**YOUR ASSIGNMENT**: Print all of the data below exactly as it appears, leaving out every image.

(MATERIAL FOR THE TASK begins)

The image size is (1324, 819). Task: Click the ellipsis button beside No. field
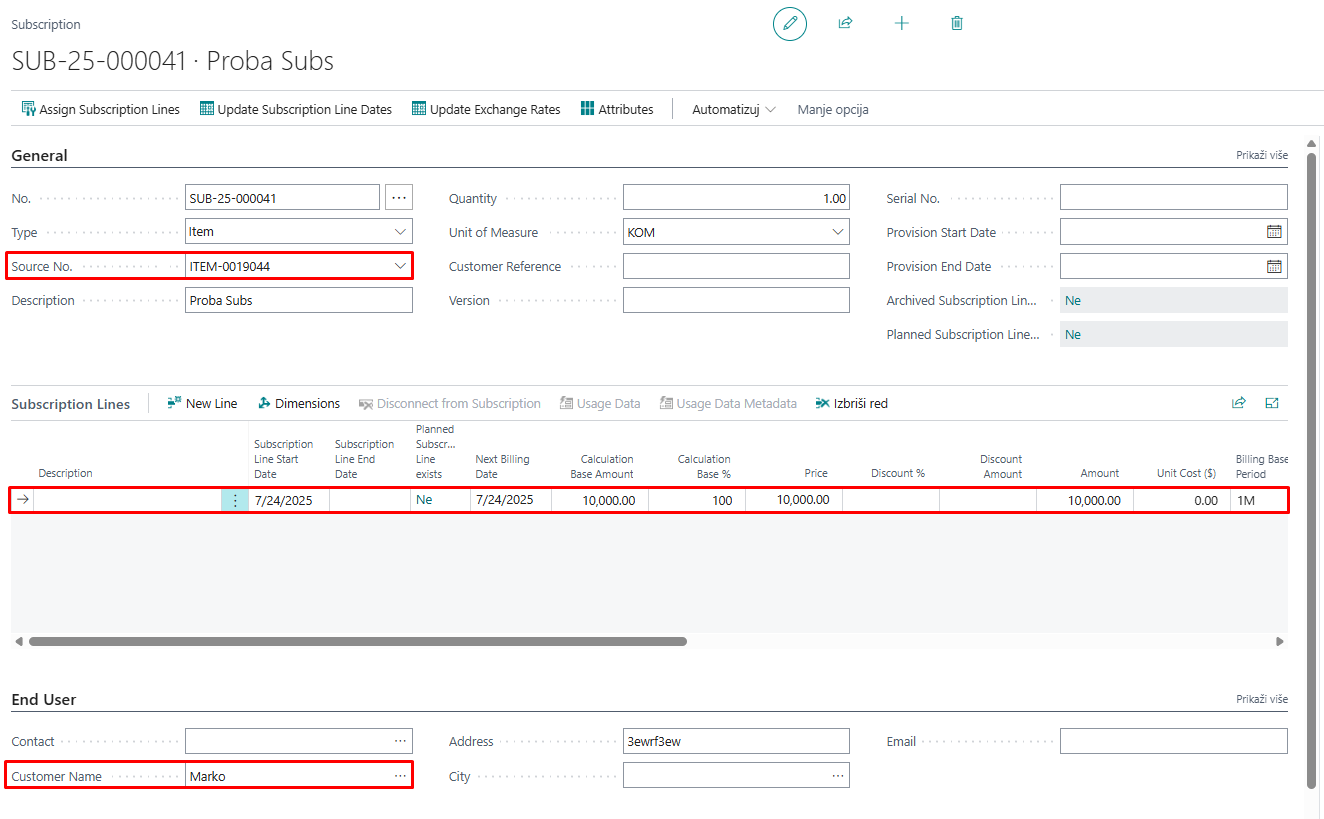(399, 198)
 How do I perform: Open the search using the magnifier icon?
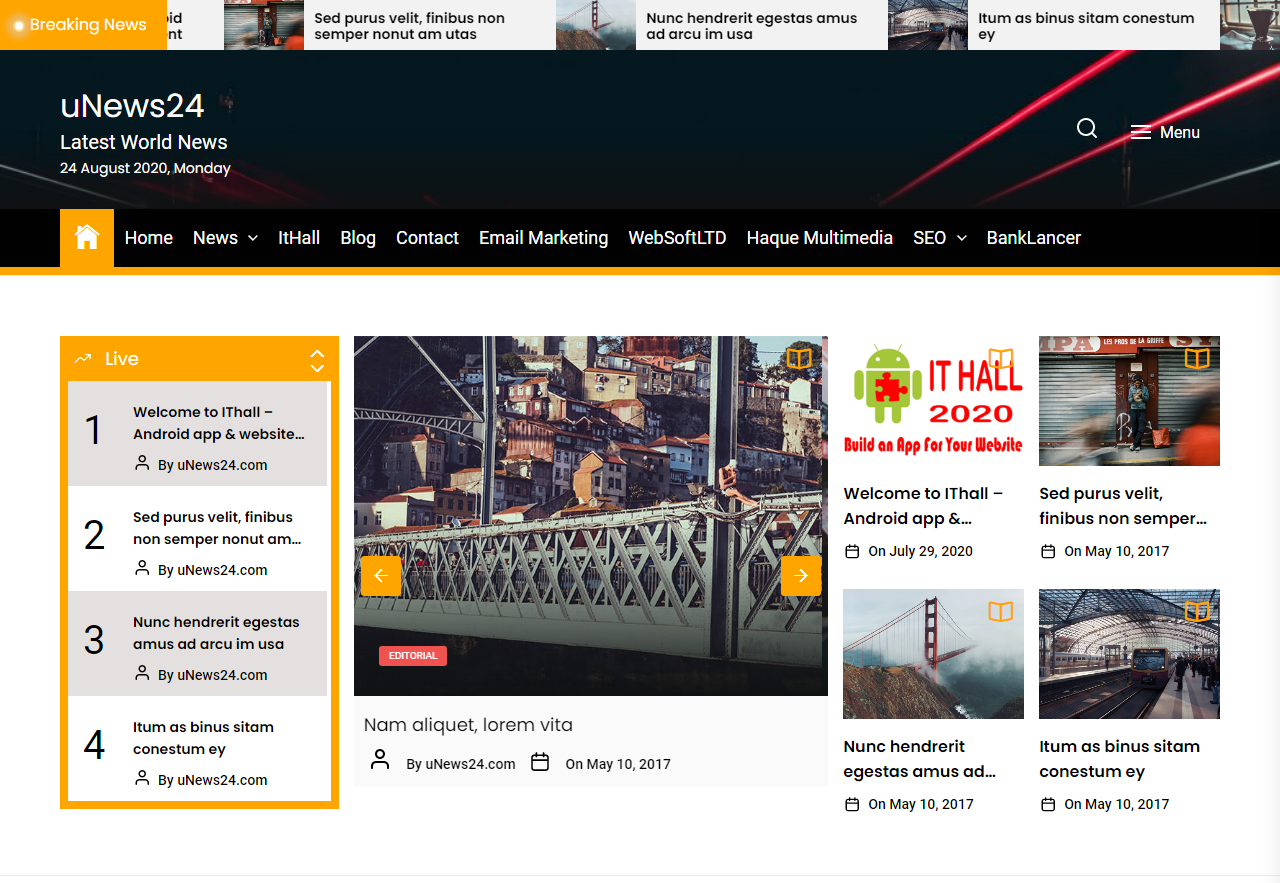pyautogui.click(x=1086, y=128)
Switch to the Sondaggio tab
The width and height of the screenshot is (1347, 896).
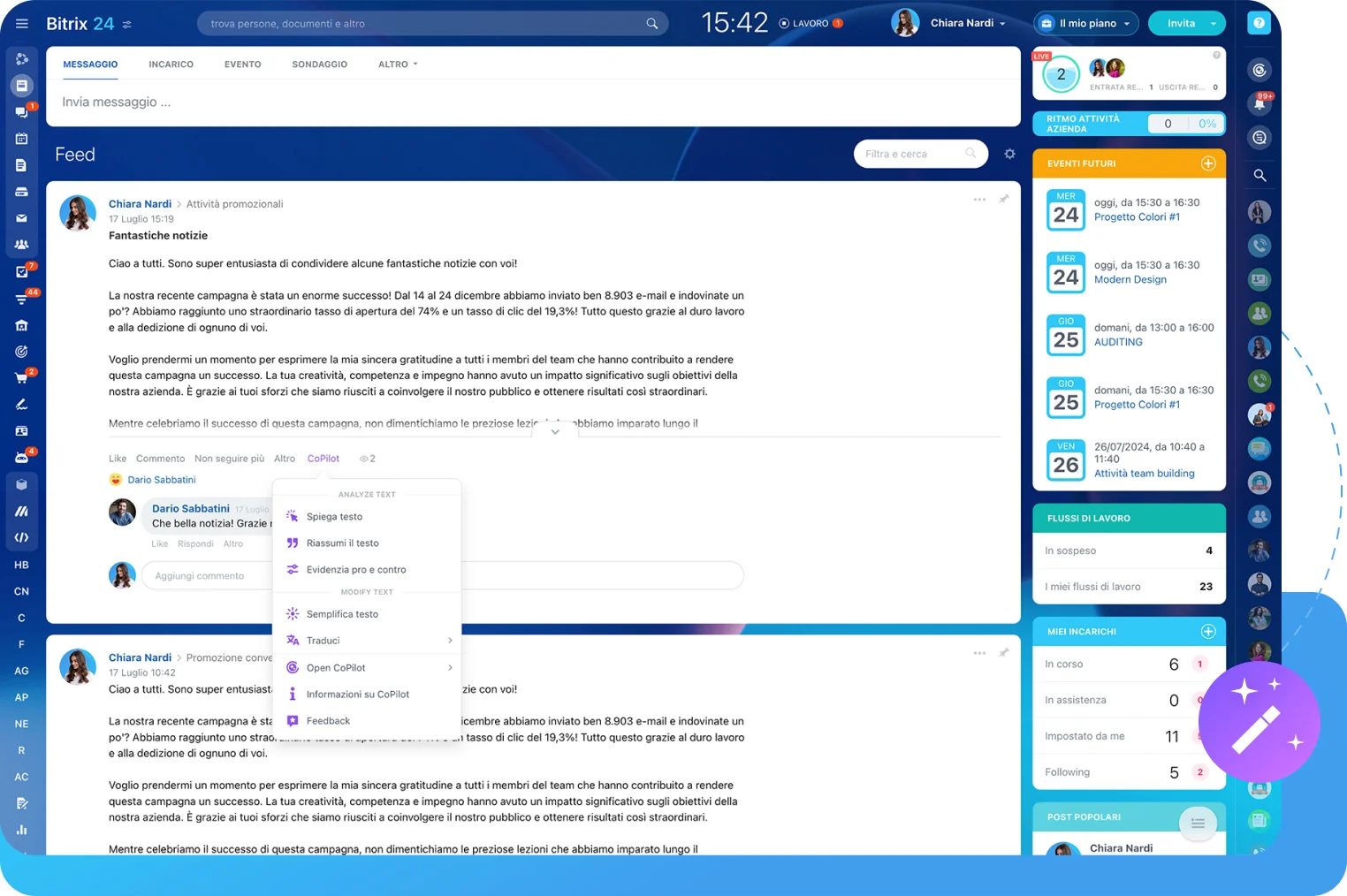319,65
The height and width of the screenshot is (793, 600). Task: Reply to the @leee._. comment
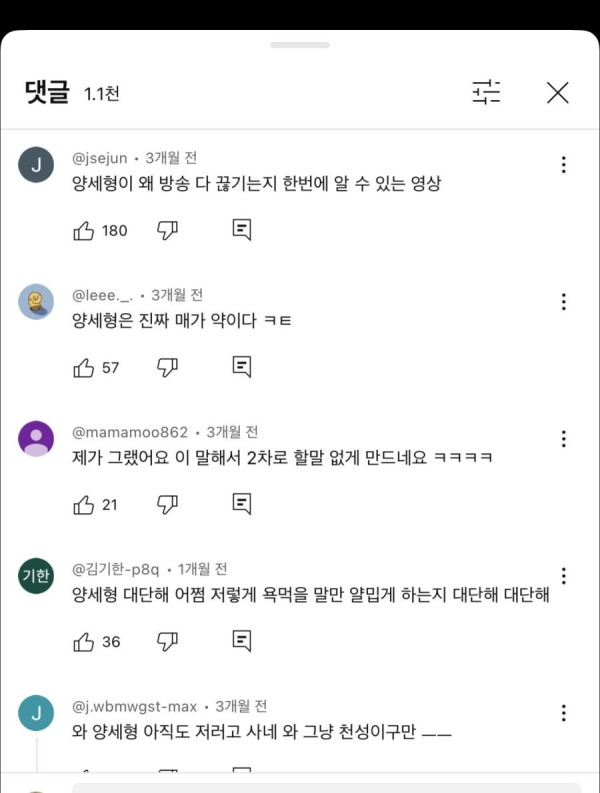(241, 367)
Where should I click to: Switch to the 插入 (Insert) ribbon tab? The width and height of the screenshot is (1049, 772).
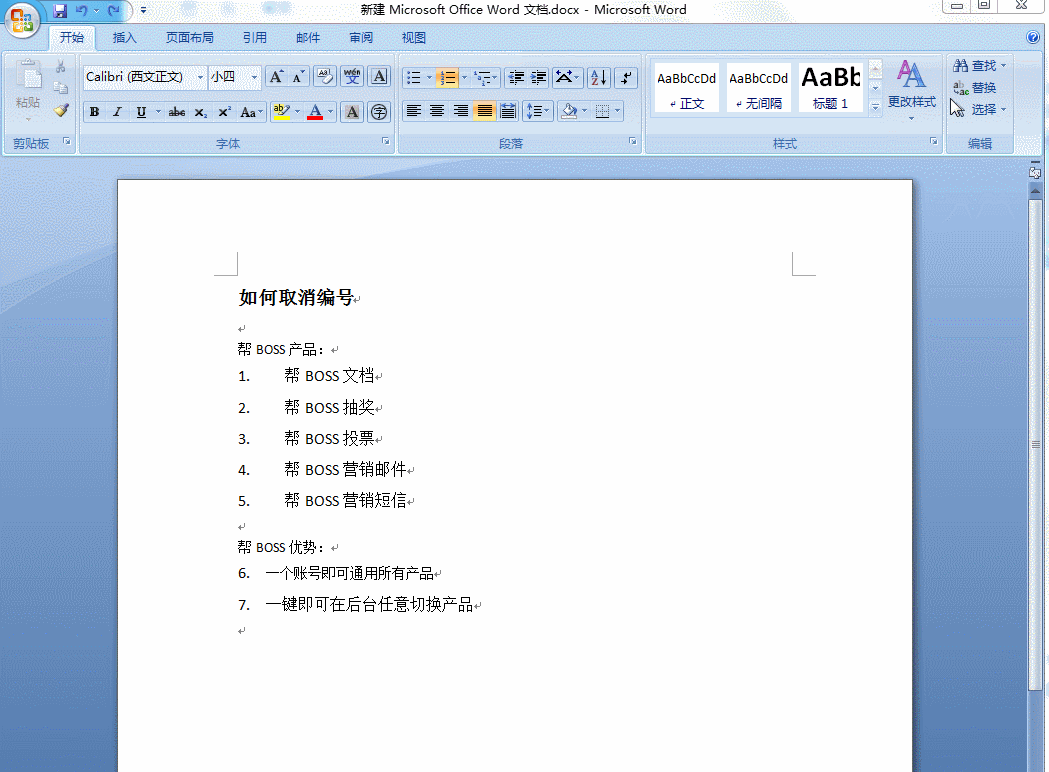click(124, 37)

(MATERIAL FOR THE TASK ends)

**COMPLETED EXERCISE**:
The image size is (1324, 819). Task: Click the ellipsis button beside No. field
(399, 198)
 How do I perform: Open the search using the magnifier icon?
pyautogui.click(x=1086, y=128)
Switch to the Sondaggio tab
The width and height of the screenshot is (1347, 896).
319,65
The height and width of the screenshot is (793, 600). Task: Reply to the @leee._. comment
(241, 367)
Where should I click to: Switch to the 插入 (Insert) ribbon tab? The width and height of the screenshot is (1049, 772).
click(124, 37)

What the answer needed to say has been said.